Achieving the Quadruple Aim

December 5, 2017

Focus on Higher Clinician Satisfaction

By Joseph Frolkis MD, PhD, FACP, FAHA

President and Chief Executive Officer, New England Quality Care Alliance


Joe Frolkis  During her last meeting as NEQCA Board Chair, Michele Crage, MD emphatically told her fellow Trustees, "Nobody gets the Quadruple Aim like NEQCA!" I think she's right. While we didn't invent it, we've embraced the model, first introduced by Thomas Bodenheimer, MD and Christine Sinsky, MD in 2014, earlier and more fully than many other networks, and we've made it a central part of everything we do. I also believe it will continue to be a differentiator for our network, and our affiliated practices, as we work together on goals of better care, better health, lower cost and higher clinician satisfaction. Periodically, I'll write a short piece on one of the aims, and I decided to start this series with the one that often appears last on the list. The Fourth Aim is about improving the work life of those who deliver care, and we’ve made it – as I hope you realize – a major priority at NEQCA.
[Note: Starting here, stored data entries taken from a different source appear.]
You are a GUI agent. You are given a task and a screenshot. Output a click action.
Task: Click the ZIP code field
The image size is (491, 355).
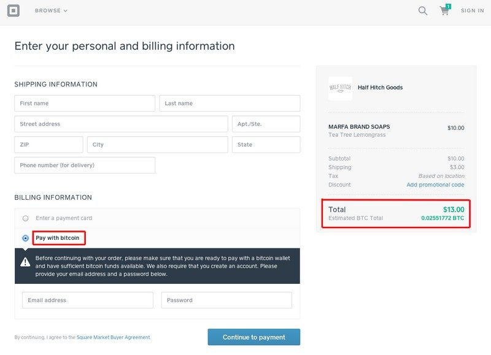(49, 145)
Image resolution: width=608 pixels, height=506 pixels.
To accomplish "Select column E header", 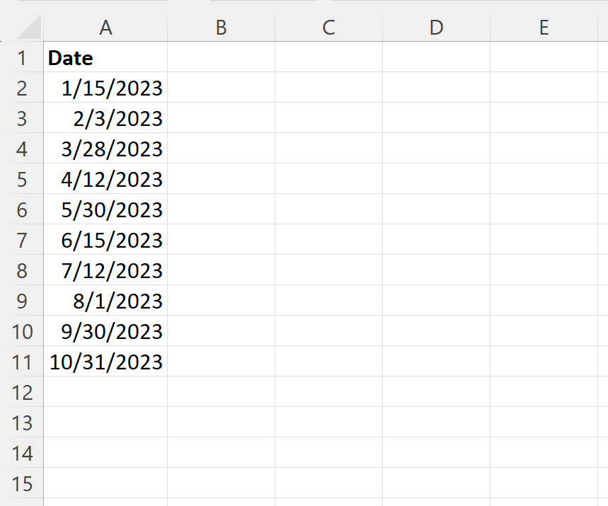I will pyautogui.click(x=544, y=27).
  • Over the past several months, Chief Medical Officer Jatin Dave has assembled a workgroup of NEQCA physicians to measure and improve physician wellbeing. As a first step, the group is working to identify and implement organizational strategies for a healthier work environment to improve physician wellness.  At the same time, they are looking at tactics to improve self-care in order to build resilience and protect against burnout. The longer-term goal is to create a sustainable model and a plan with clear deliverables and to focus on one or two initiatives each year. In 2018, the group will consider templates to reduce the time burden of documentation and some form of ‘social networking’ to reduce the clinical isolation of solo practice.
  • This summer, we hosted a NEQCA Connection program with Steve Beeson, Founder of The Clinician Experience Project, and the feedback we received on the program was terrific. 95% of survey respondents said the program helped them understand what can be done individually and as a team to combat physician burnout and improve the clinician experience.
  • At our recent NEQCA Annual Forum, we dedicated one of three breakout sessions to the important topic of physician resiliency. In that session, Gail Gazelle, MD shared fifteen practical strategies to improve self-care and reduce burnout. More than 175 NEQCA clinicians and staff members registered for that session.
  • In addition to our efforts within the NEQCA network, we’re also committed to advocating with key stakeholders and policy makers to reduce administrative burdens. I recently nominated Dr. Dave to serve on the joint Massachusetts Hospital Association – Massachusetts Medical Society Physician Burnout Task Force, which will begin its work in January 2018.

While we’re pleased with these initial efforts, we know that we’re far from being able to declare victory just yet. It is not enough to recognize and acknowledge the factors that contribute to physician burnout. We are holding ourselves to the higher (and harder) goal of defining specific and concrete interventions we can make that will have an equally concrete impact on the administrative burdens our providers face that are so toxic to our professional wellbeing. Unless and until we achieve the Fourth Aim, it will be difficult at best to make progress on the other three. As one of many physician leaders in our network, rest assured that I get it. And, I'll end by concurring with Michele's assessment that at NEQCA, we get it more than most!